Billing: subscription by default, API on opt-in

By default, jragmunch never bills your Anthropic API account. It strips ANTHROPIC_API_KEY and ANTHROPIC_AUTH_TOKEN from the subprocess environment before spawning claude, so the CLI uses your Max / Pro Claude OAuth login while respecting their TOS — you pay $0 in dollars, the work counts against your subscription's session limits.

If you want to bill via the API instead, pass --use-api:

jragmunch --use-api ask "..."

Every verb prints the cost split:

[tokens in=24 out=1273  cost actual=$0.0000 (notional=$0.5334, auth=subscription)  time=27549ms]
  • actual — what you were really billed (always $0 in subscription mode).
  • notional — what the work would have cost via the API. claude -p computes this regardless of auth mode; we surface it as a "what it might have cost" yardstick.
  • authsubscription or api. Run jragmunch doctor to see your resolved mode.

When to use which mode

Anthropic's Claude Code Legal and Compliance docs distinguish individual ordinary use from business / always-on / multi-contributor use. jragmunch's defaults are tuned to that line.
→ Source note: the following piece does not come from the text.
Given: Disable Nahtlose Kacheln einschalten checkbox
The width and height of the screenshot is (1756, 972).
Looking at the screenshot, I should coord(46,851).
You are… Recommended mode Why
A solo developer running verbs interactively on your own machine subscription (default) Anthropic explicitly permits "ordinary, individual usage of Claude Code."
A solo developer wiring jragmunch review into your own personal repo's CI with CLAUDE_CODE_OAUTH_TOKEN subscription (default) Permitted as long as you're the only contributor whose work it acts on.
A team running CI bots on a shared/commercial repo --use-api Anthropic requires API keys for "business or always-on deployments."
Multi-developer or commercial automation --use-api Subscriptions are not the right billing surface for shared use.
Heavy parallel fan-out (refactor --parallel 16, tests --max 100) --use-api High-throughput patterns aren't what subscription session limits are designed for.

When in doubt, pass --use-api and bring your own ANTHROPIC_API_KEY.

Multi-profile users (CLAUDE_CONFIG_DIR)

If you swap between Claude profiles (work and personal, for example) by exporting CLAUDE_CONFIG_DIR, jragmunch propagates that variable to the spawned claude -p subprocess automatically. You can also set it explicitly per-invocation with --config-dir, which overrides any inherited value:

# Inherit from shell env
CLAUDE_CONFIG_DIR=~/.claude.work jragmunch ask "..."

# Or set explicitly per-call
jragmunch --config-dir ~/.claude.personal ask "..."

What jragmunch is not

jragmunch is not an "agent harness" or a re-implementation of Claude Code. It shells out to the official claude CLI binary you installed via npm install -g @anthropic-ai/claude-code and parses its --output-format stream-json output. It does not replace, wrap, or proxy Anthropic's models — it just gives claude -p better retrieval via MCP. Anthropic's TOS permits this category of usage; the policy nuance above is about where you run it, not what tool you run.

Why

Headless Claude (claude -p) is the right substrate for retrieval-driven workflows — code Q&A, diff-aware review, batch refactors, "chat with your repo" use cases. The default pattern is "stuff the relevant files into the prompt and pray," which burns tokens on code the model never needed.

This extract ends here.